Marshall Greene, a son of Joel and Nancy Slaton Greene, was born in 1828 in Hawkins County and, according to Alton Greene, "may have been a Confederate soldier" and "probably spent a year in the pen for killing someone on the Jones side."

Hampton "Hamp" Greene, also a son of Joel and Nancy Slaton Greene, was born 1830 in Hawkins County and married Susan Trent, the daughter of Richard and Jane (Trent) Greene. He killed James "Jim" Greene, the nephew of Larkin Greene. Hamp Greene played a large part in the Greene–Jones War. The Jones party surrounded his house one morning and riddled it with bullet holes. The Jones party allowed the women and children to come out of the house, but Mary Greene's son, who had stayed inside with the men, was killed. Two of Hampton's sons, Dick and Dan, were in prison for killing some of the Jones men, and Hampton was trying to get them released. He met with his nephew, Jim Greene (son of Larkin Greene), at the store and Luther post office, but a quarrel ensued. "Jim tried to kill Hamp, but instead Hamp killed Jim." Hampton was never tried for the murder of his nephew. Hawkins County at that time had little official law enforcement, resorting largely to the vigilante law of the gun-toting Greene and Jones families.

Richard "Dick" Greene, son of James and Lucy (Lanham) Greene, was born 1846 in Hancock County. He played a large part in the Greene–Jones War. He was called "the meanest man" in the county but appeared not to bother anyone "unless they messed with him first." He killed Jim Jones, the son of Asa Jones, the leader of the Jones side, when Jim Jones cursed him. James Pratt and Lewis Gilbert fought Richard Greene, Link Greene, and Thomas Greene, who were brothers, and Thomas Greene was shot in one arm which had to be amputated.

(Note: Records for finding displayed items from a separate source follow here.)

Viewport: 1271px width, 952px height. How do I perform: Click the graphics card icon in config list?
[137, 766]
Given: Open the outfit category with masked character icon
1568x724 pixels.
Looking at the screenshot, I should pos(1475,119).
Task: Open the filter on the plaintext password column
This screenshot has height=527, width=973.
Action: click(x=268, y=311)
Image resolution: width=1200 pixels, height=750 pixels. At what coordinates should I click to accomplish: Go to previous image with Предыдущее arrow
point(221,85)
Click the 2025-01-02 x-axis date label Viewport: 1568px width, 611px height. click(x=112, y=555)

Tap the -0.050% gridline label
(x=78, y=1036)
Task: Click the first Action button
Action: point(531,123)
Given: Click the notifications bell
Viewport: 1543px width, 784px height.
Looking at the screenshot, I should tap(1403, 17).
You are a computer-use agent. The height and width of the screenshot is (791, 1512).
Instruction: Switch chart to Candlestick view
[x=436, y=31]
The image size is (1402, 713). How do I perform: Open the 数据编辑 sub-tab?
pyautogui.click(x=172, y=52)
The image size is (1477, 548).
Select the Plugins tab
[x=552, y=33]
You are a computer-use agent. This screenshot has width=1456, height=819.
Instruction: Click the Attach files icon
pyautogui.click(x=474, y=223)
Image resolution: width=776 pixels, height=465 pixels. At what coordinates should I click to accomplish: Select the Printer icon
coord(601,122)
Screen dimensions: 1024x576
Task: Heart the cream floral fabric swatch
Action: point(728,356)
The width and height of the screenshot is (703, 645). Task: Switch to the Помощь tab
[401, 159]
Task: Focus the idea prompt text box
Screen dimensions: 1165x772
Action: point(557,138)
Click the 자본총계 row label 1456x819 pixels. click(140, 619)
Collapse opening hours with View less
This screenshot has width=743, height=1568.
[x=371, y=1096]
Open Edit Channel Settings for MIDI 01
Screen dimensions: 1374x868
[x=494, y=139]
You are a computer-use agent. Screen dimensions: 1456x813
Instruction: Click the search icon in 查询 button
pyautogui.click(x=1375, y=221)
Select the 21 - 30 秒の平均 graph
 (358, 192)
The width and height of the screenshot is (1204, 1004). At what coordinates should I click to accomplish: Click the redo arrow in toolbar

Lincoln "Link" Greene (1860-1942), another son of James and Lucy Lanham Greene, figured prominently in the Greene–Jones War. "He once dressed as a woman when the Greenes were about out of ammunition, and in disguise rode by the Jones crowd, got the needed ammunition, and rode back." Later he "got religion" and a small group of his followers built a church for him. He dressed in the clothing of Biblical days. He made the coffins for himself and his wife and climbed into them to demonstrate that they were the right size for his "tall, thin body."

Greenberry Greene, son of John and Eliza (Calloway) Greene, was born 1847 in Hancock County, Tennessee. He was killed by a member of the "Jones Party" in Crab Orchard, Kentucky in the 1880s.

Daniel "Dan" Greene (born 1866 in Hancock County, and died 1897 in Hancock County) was the son of Hampton and Susan (Greene) Greene. According to Alton Greene's comments, he "took a big part in the Greene-Jones War."

== On the Jones side ==
The wife of Robert D. Greene and the wife of Asa Jones, the Jones side leader, were related.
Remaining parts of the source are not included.